I use this model:
* Saturable Core Model, copied from:
* _SPICE Models For Power Electronics_, Meares and Hymowitz.
*
.SUBCKT INDSAT 1 2 PARAMS: VSEC=1e-4 LMAG=1e-5 LSAT=1e-7 FEDDY=1e6
F1 1 2 VM1 1.0
G2 2 3 1 2 1.0
E1 4 2 3 2 1.0
VM1 4 5 0.0
RX 3 2 1E9
CB 3 2 {VSEC/500} IC=0
RB 5 2 {LMAG*500/VSEC}
RS 5 6 {LSAT*500/VSEC}
VP 7 2 250
VN 2 8 250
D1 6 7 DCLAMP
D2 8 6 DCLAMP
.MODEL DCLAMP D ( CJO={3*VSEC/(6.28*FEDDY*500*LMAG)} VJ=25 RS={LSAT/VSEC} )
.ENDS
You'll need to paste this into a subcircuit file, and load that file as a model or library. RTFM
It works by transforming terminal voltage into current in a capacitor; as the capacitor charges, flux increases. A diode clamps the flux, providing an exponential cutoff: flux cannot practically increase beyond this point. A second capacitor (the diode capacitance) even provides a lowpass filter characteristic, which has the effect of reducing flux at high frequencies: the permeability of the core drops. (The core also becomes lossy, i.e., the permeability has an imaginary component. Inductive reactance is already imaginary, so imaginary * imaginary = resistive loss!
) A voltage source measures the current flow into the clamp diode section, relaying this back to the terminals; thus terminal current is controlled by flux, and attempting to push excessive flux into the core will draw a huge current (just as should be the case!).
Which explains what the variables control:
VSEC: saturation flux in volt-seconds
LMAG: magnetizing inductance in henry (default, un-saturated inductance)
LSAT: saturated inductance in henry (this should be mu_r times smaller than LMAG)
FEDDY: cutoff frequency where permeability drops (as if due to eddy currents in a conductive core).

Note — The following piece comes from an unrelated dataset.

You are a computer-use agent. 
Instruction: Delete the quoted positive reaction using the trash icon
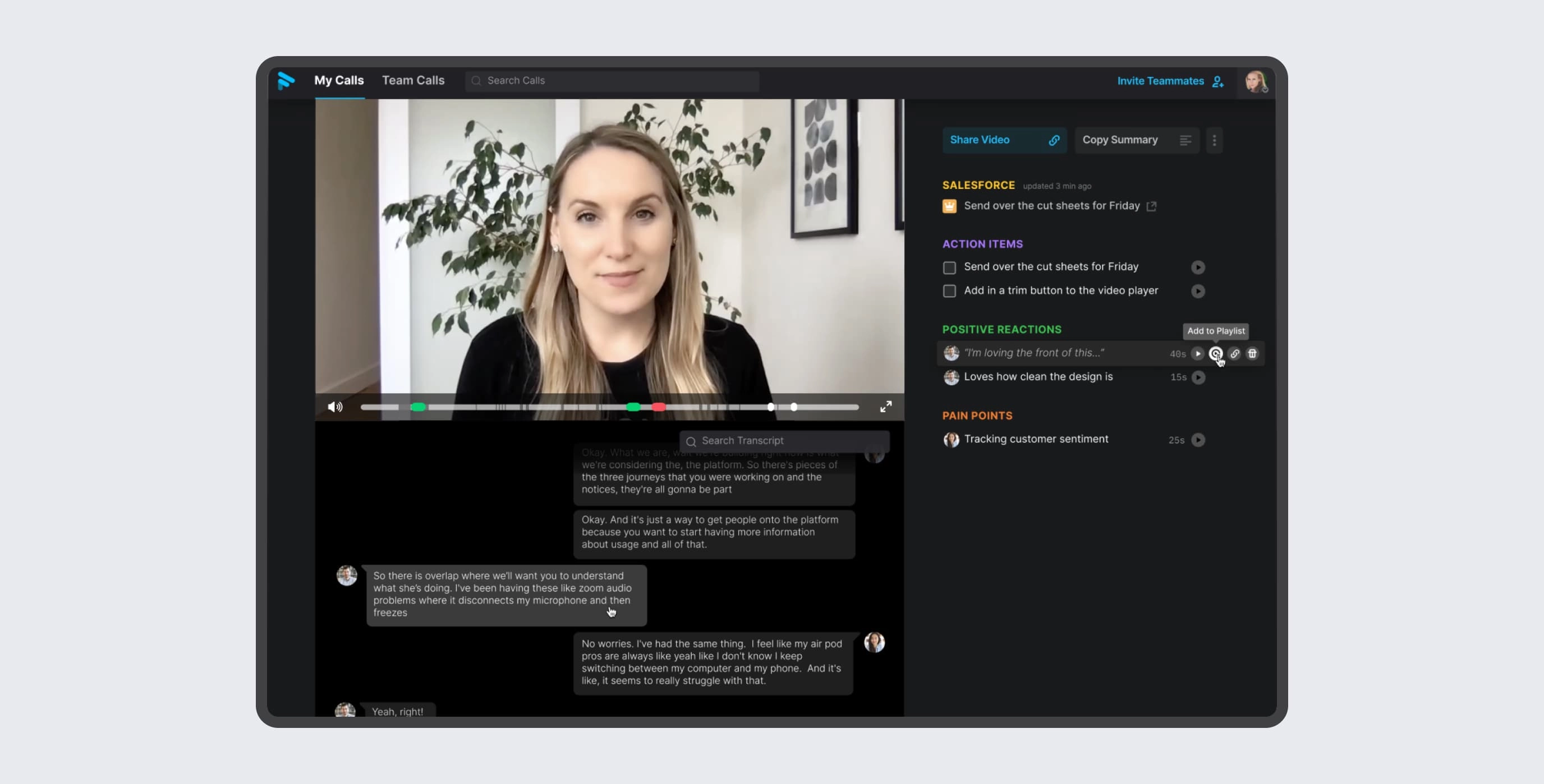1253,354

This is equivalent to a ferrite core with cross-sectional area A_e, turns N, permeability mu_r, inductivity A_L, and:
VSEC = A_e * N
LMAG = A_L * N^2
LSAT = A_L * N^2 / mu_r
A typical #77 ferrite might be mu_r = 2000 and FEDDY = 1e6 or so. High mu (up to 10-15k) ferrites have lower FEDDY (down to about 0.3e6), and lower loss, lower permeability types have higher FEDDY. Laminated iron will have FEDDY inversely proportional with lamination thickness, with several kHz being typical. (More complicated core loss curves might simply be modeled with an RLC network in parallel with the core, rather than at the flux level. For instance, the diffusion characteristic that nanocrystalline steel has.)